Probing Hidden Sector Photons through the Higgs Window
Markus Ahlers, Joerg Jaeckel, Javier Redondo, and Andreas Ringwald

TL;DR
This paper explores how a light hidden photon, gaining mass through a hidden Higgs, can be detected via mixing with the standard photon, with implications for experiments and cosmological observations.
Contribution
It introduces the concept of a hidden-Higgs giving mass to hidden photons and analyzes its experimental and cosmological implications, providing new bounds on such particles.
Findings
Stronger bounds on hidden-photon mass in the small mass regime.
Implications for laser polarization and light-shining-through-the-wall experiments.

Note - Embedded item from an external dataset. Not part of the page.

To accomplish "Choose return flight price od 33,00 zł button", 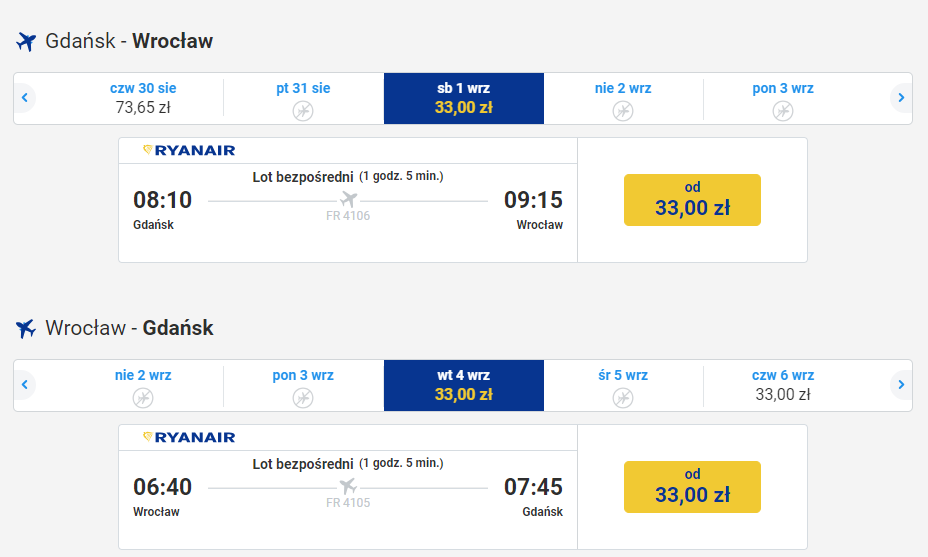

Constraints from cosmological and astrophysical observations.
Abstract
We investigate the possibility that a (light) hidden sector extra photon receives its mass via spontaneous symmetry breaking of a hidden sector Higgs boson, the so-called hidden-Higgs. The hidden-photon can mix with the ordinary photon via a gauge kinetic mixing term. The hidden-Higgs can couple to the Standard Model Higgs via a renormalizable quartic term - sometimes called the Higgs Portal. We discuss the implications of this light hidden-Higgs in the context of laser polarization and light-shining-through-the-wall experiments as well as cosmological, astrophysical, and non-Newtonian force measurements. For hidden-photons receiving their mass from a hidden-Higgs we find in the small mass regime significantly stronger bounds than the bounds on massive hidden sector photons alone.